India, in fact, considered terminating the treaty in 2016 as also in 2019 but did not follow through as it has done now. After the Uri attacks, PM Modi had warned that “blood and water cannot flow together”. However, while unilaterally suspending the treaty is the easy part, there are questions on whether India currently has the storage capacity to divert a substantial amount of the waters that flow into Pakistan. Upper riparian nations have responsibilities to share waters with those who are downstream. How will India react if Pakistan’s ally, China, similarly chooses to weaponise water supplies by restricting the flow of Tibet’s longest river Yarlung Tsangpo, also known as the Brahmaputra, which can impact its citizens in the northeastern region?
Another non-military measure is to raise concerns regarding a fresh loan tranche of $1.3 billion for Pakistan when the International Monetary Fund’s executive board meets on May 9. Due to a stressed balance-of-payments situation, Pakistan secured a $7-billion bailout programme from the Fund last year and was granted a $1.3-billion climate resilience loan in March. Its economy stabilised and the bailout helped to stave off a default threat. Growth of 2.7% is likely in 2024-25 (July to June). Inflation has dropped. Debt is stabilising. India has usually abstained from voting on loans to Pakistan but last year it asked the Fund to place caveats that such loans are not used for arms purchases. India now seeks a review highlighting Pakistan’s role as a sponsor of terror.

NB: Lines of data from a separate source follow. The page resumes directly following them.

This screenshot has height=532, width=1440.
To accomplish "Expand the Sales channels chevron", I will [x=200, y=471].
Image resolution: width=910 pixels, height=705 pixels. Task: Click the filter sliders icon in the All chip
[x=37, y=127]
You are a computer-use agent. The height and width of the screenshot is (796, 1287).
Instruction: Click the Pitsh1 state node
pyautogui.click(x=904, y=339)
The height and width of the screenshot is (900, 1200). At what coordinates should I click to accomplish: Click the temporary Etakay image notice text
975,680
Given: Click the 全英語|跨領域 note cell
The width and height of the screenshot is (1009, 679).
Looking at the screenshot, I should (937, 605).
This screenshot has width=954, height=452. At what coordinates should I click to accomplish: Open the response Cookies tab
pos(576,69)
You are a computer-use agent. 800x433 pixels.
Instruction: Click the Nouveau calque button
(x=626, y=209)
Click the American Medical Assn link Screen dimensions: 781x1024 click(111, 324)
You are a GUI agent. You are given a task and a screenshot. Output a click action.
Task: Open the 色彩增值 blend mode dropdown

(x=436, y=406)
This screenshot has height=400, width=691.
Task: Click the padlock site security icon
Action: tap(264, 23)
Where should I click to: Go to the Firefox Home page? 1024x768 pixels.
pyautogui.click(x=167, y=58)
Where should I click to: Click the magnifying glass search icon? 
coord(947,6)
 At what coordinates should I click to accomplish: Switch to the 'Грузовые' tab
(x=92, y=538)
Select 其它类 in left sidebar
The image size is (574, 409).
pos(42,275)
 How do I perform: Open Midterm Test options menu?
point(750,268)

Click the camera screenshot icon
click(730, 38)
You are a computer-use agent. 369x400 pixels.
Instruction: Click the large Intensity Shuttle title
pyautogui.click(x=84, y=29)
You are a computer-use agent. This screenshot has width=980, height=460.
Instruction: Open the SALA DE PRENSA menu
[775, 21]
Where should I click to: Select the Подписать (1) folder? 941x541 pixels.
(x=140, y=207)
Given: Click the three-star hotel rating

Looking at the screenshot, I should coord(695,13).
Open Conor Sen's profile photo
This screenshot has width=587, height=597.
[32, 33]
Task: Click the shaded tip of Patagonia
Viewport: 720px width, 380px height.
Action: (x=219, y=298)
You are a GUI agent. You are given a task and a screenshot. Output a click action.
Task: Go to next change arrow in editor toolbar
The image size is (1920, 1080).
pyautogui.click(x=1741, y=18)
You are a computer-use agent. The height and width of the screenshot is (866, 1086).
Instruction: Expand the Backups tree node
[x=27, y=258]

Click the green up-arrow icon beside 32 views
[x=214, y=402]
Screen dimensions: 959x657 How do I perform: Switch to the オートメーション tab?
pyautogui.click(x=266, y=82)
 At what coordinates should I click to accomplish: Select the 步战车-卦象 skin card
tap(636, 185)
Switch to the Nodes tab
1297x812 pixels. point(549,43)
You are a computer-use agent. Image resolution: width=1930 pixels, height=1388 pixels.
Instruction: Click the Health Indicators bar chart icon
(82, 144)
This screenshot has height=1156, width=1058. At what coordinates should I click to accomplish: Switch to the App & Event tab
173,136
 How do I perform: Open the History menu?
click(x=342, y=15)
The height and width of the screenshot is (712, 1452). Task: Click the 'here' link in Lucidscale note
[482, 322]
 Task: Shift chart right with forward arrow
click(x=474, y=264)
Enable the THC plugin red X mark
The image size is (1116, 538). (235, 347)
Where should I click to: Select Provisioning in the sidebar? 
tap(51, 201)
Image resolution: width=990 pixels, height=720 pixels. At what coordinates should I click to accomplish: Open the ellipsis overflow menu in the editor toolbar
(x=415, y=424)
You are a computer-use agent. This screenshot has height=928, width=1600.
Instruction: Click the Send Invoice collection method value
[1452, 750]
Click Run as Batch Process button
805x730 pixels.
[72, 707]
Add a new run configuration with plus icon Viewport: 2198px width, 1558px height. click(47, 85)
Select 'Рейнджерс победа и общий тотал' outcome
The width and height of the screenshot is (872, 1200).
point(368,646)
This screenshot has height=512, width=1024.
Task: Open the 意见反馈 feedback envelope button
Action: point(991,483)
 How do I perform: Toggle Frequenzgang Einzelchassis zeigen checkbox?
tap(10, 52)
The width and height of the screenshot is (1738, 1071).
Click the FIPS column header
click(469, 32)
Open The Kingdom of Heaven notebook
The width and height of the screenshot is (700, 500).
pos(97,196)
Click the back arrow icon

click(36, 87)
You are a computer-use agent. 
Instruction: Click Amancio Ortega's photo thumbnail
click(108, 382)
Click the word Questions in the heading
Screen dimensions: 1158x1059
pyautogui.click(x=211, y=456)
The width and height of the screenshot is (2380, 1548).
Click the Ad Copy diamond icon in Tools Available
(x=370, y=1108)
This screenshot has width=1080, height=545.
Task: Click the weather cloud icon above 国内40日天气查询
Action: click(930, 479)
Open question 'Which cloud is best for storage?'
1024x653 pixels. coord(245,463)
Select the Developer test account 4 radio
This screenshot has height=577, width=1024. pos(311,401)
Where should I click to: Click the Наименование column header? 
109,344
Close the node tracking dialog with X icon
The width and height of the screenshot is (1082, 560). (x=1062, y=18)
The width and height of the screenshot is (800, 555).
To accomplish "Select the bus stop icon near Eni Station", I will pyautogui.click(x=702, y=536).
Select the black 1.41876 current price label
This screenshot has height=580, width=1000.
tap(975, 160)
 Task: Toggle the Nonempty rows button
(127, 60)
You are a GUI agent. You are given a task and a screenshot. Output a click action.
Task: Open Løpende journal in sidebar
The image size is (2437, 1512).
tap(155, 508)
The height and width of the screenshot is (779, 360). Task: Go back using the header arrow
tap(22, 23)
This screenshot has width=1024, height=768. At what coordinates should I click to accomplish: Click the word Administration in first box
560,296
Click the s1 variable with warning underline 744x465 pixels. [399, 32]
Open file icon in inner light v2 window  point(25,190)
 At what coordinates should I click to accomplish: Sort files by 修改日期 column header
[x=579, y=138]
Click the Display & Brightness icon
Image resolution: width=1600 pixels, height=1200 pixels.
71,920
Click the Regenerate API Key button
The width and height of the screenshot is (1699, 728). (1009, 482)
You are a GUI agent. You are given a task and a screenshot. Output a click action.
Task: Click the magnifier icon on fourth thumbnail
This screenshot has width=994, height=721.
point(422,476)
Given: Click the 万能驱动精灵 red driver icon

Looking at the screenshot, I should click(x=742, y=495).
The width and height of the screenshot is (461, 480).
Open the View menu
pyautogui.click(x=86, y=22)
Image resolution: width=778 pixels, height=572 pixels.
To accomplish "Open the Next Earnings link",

Given the rising tensions, there is a need for diplomacy and dialogue to enable both India and Pakistan to pull back from the brink of an all-out conflict. The absence of any backchannels or off-ramps to tamp down temperatures is deeply troubling in this context. Although the US played a role to ensure that the tit-for-tat reprisals post-2019 did not get out of control, this time there is only concern about a regional conflict in the making and that Pakistan should cooperate with India in investigating who was responsible for the terrorist attack on April 22. India, for its part, has no doubts as to who was responsible as it gears up to avenge what happened that day.